One more note: Colbert averaged a .58 in the demo in November (a sweeps month), a 16 percent rise over Letterman’s numbers last year. An improvement is always good news, but given Letterman’s decline at the end of his career (save for his final week sendoff), just 16 percent over a poor number and finishing 3rd or 4th can’t be what CBS thought it was signing up for.
But the program is still relatively new and still needs to establish its footing, right? Well, impressions are important, too. And it hasn’t helped that many perceive Colbert’s offering to be too political, too one-sided (primarily slanting left). As noted here a few weeks ago, a recent Hollywood Reporter poll of late-night viewers shows that only 47 percent of self-described Democrats watch Colbert, while only 17 Republicans say they do, or a 30-point spread. For Fallon, the spread is just five points (36-31 Democrats). For Kimmel, the spread is one (34-33). The perception of partisanship regardless of which way it leans, particularly when the primary brand is political satire as is the case with Colbert, is enough to help move the needle the wrong way. There’s also this factor: Fallon and Kimmel are very, very good at what they do and have enjoyed far more at-bats (as in years worth) than Colbert, who is trying to do this show without his old character but oftentimes falls right back into it.
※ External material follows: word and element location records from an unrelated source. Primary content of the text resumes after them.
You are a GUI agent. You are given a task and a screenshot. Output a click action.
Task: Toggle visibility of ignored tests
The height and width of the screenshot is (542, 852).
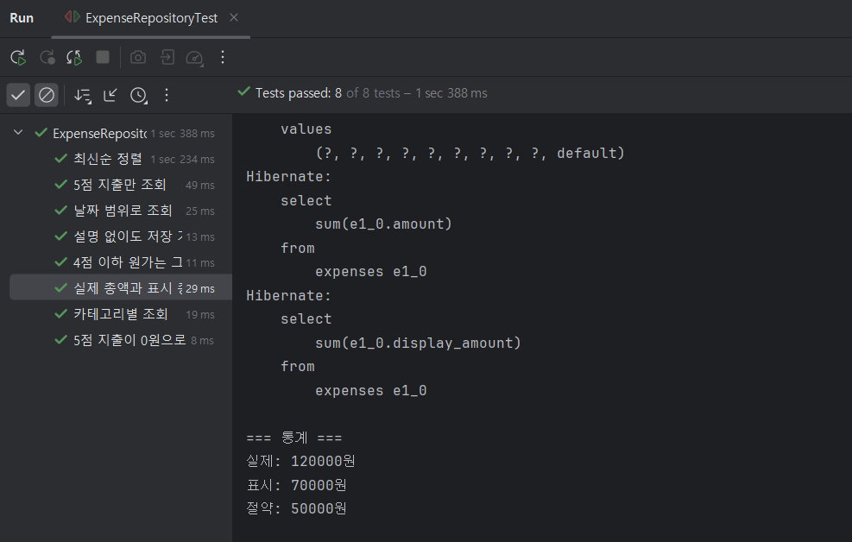coord(47,95)
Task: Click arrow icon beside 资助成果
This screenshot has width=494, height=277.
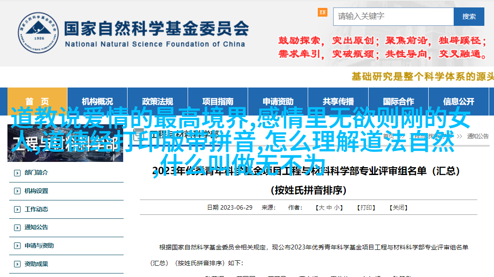Action: [17, 264]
CBS hired the 51-year-old to improve on Letterman’s ratings with younger audiences. The former Comedy Central host accomplished that nicely at first, but the numbers are either stagnant or sinking now. Other horses–even those racing one hour later out of the starting gate–are beating him now.
Is CBS happy with Colbert? Maybe.
Nervous is probably the better word to apply right now.